## EXTRACT TO READ
Go with either Heat pad/tape or a Red Heat Bulb to heat the enclosure. You do not need any light in the snakes enclosure for most speicies of snakes, they like the dark, and will usually hide durning the day. A Red Heat Bulb will cost you about 5-10US dollars.

An animal is not something to cheap out on like Carnivoro thinks, every animal deserves the best equipment if you are going to keep them as a pet.

If you think you cannot afford to feed the snake, dont purchase one.

Feed it Live, or F/T(Frozen/Thawed. Its up to you. If you would like a more tame snake, frozen or pre-killed food will be best.

I also suggest you keep away from buying a snake from a Pet Store. Most of the time they have no clue what they are talking about, leading you to belive there BS. They will tell lies to sell an animal, and you will belive it and get a animal that you really shouldn't get.

Buy your snake from a good breeder. He/She will lead you straight.


----------



## Carnivoro (Oct 12, 2003)

Well, i dont like this kind of discussion in sites, but..."Here an example of how many people are convinced that reptiles need specials lights",...All started by the pet industry to teach a lie to ignorant new customers, convince them that their animals need them or they will get sick and die , Well ,To the pet industry animals are not a decent source of income, you loose to much in them, so dry goods are where the money is made, if you are convinced you need to buy a new $20/$50+ bulb every 6,9... months,whatever, you will be back to spend more money there.

## THE TASKS
• 1. In the snake care thread, what price does the first post give for a Red Heat Bulb?
• 2. Write a continuation of the snake care thread, picking up right after its final sentence.

## DATASET CONTENT

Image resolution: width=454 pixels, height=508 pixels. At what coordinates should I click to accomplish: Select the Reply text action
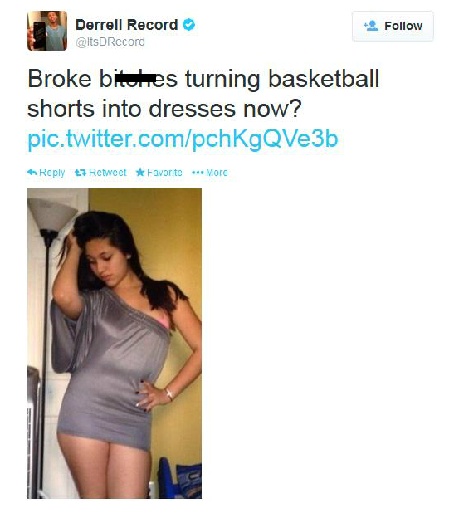(x=51, y=173)
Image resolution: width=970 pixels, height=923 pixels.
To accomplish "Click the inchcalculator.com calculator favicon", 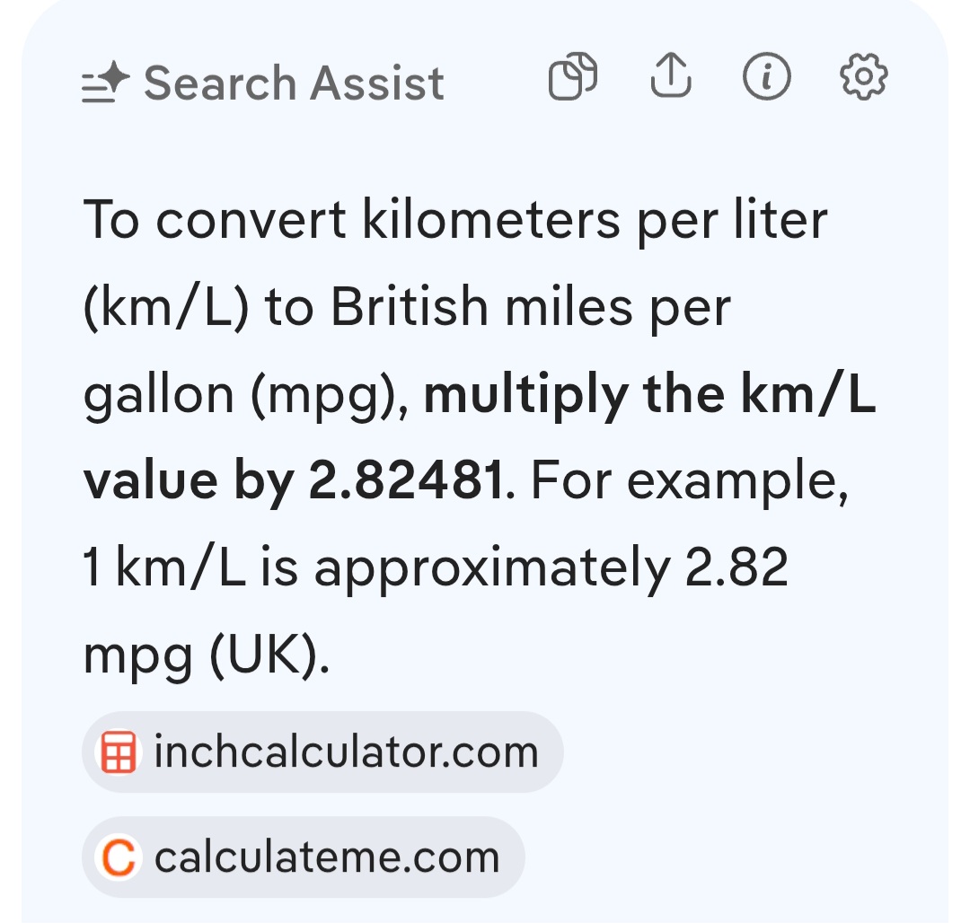I will click(119, 752).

## ANSWERS BY TASK
• 1. About 5 to 10 US dollars.

• 2.
I and a lot of other Herps breeder experts and Herpetologyst got into many discussions with so called experts on UV bulbs, one recently admitted to a friend of mine that UV will not travel through glass, only quartz bulbs,........ Guess what those UV bulbs are made of, Regular glass.
Also anyone with common sense knows that UV will travel less through frosted glass than clear glass, so which one has frosted, which is clear, the halogen quartz is clear, the UV bulbs are frosted.
Regardless of any claims to UVbulbs etc, they dont do anything including color,shed,ect. in any reptile.Reptile are ectotherms they, and their colors respond to heat, temps, not light.

Ive kept many species and types of lizards, turtles, and snakes, without any UV bulbs ever without any problem.

But well these are my points and other herp experts. And this theme is under too much debate.
Your choice you may use it though.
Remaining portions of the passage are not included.